L’incertitude de la succession au trône est inséparable des gouvernemens de sérail. Bien que la coutume en Perse donnât l’exclusion aux fils naturels, les intrigues de leurs mères et des eunuques, secondées par le poison, surent pourtant quelquefois leur frayer le chemin du trône. L’aîné des fils légitimes du roi lui succédait régulièrement, surtout lorsqu’il était né pendant son règne[5]. Le roi cependant était maître du choix ; et comme il était ordinairement déterminé par son épouse, la reine-mère avait une influence encore plus grande chez les Perses que chez les Turcs. L’éducation de l’héritier présomptif lui était en grande partie confiée : il lui était donc facile de le mettre de bonne heure dans une dépendance dont il avait de la peine à se tirer dans la suite.

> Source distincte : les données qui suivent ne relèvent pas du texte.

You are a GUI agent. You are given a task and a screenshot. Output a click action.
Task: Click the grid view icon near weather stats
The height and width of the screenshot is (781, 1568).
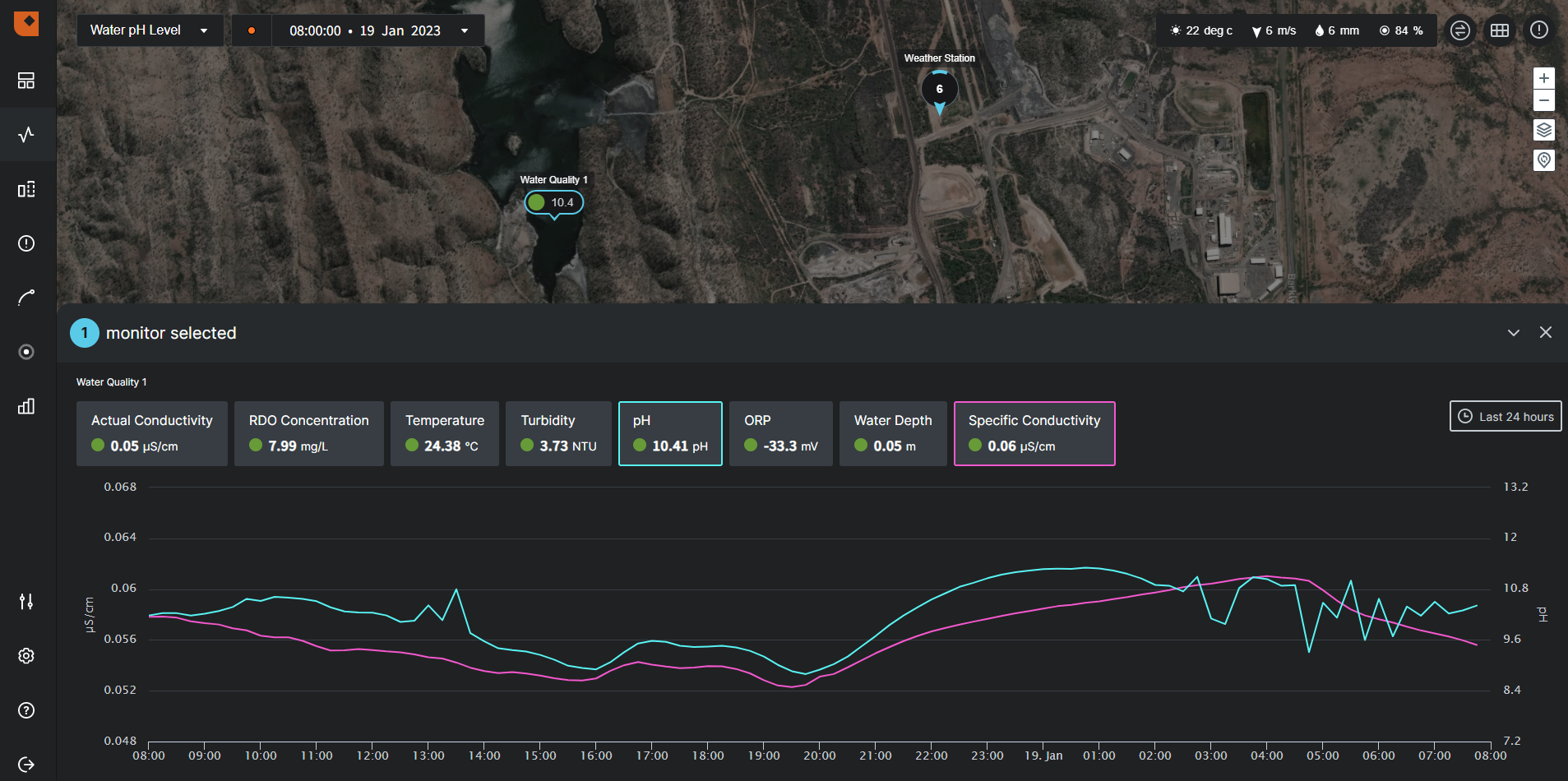point(1499,30)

La vie privée des rois de Perse offrait l’image de leurs anciennes habitudes, et ressemblait à celle d’un peuple nomade livré au luxe le plus immodéré. Même après qu’ils eurent adopté des demeures fixes, les traces de cette vie nomade ne s’effacèrent jamais entièrement : elles se montrent surtout dans les changemens de résidence à différentes époques de l’année. À l’exemple des anciens chefs de hordes errantes, les rois de Perse allaient avec leur cour, suivant la saison, d’une capitale de l’empire à l’autre. Suse, Babylone et Ecbatane jouissaient chacune de la faveur de les posséder quelques mois de l’année. Ils passaient le printemps à Ecbatane, les trois mois d’été à Suse, l’automne et l’hiver à Babylone. Les différences du climat, si grandes dans un empire si étendu, et plus sensibles dans ces régions d’Asie que dans celles d’Europe, y offrent des jouissances dont l’habitant de notre zone ne saurait se faire une idée. Ces voyages s’exécutaient avec une suite si nombreuse, qu’ils ressemblaient à des expéditions guerrières ; et on évitait de passer par les provinces les moins riches de l’empire pour ne pas les exposer à la famine. Un cortége nombreux fit toujours partie de la cour des grands dans l’Orient ; et celui des rois fut un corps d’armée. Les mêmes usages se retrouvent encore de nos jours chez les souverains de l’Asie, et on ne lit qu’avec étonnement les relations qu’en font les voyageurs européens[6].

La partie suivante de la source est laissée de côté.